Dataset rows =
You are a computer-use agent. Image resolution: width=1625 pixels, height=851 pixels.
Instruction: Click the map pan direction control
* * *
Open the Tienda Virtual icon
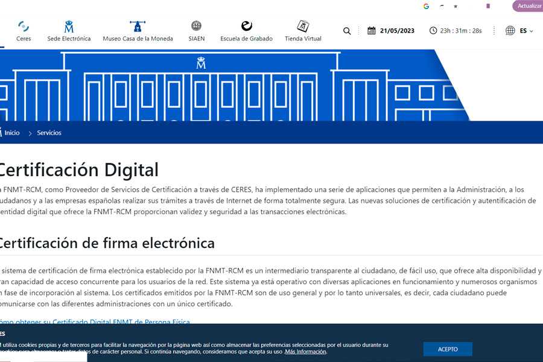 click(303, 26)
* * *
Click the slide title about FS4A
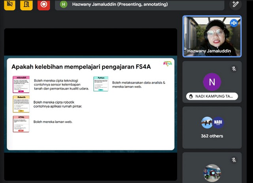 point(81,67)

Given instruction = Output the lines between the one holding "You are a computer-use" and the one holding "Instruction: Click the", inclusive, with no changes.

Solution to the problem =
You are a computer-use agent. Image resolution: width=1625 pixels, height=851 pixels.
Instruction: Click the map pan direction control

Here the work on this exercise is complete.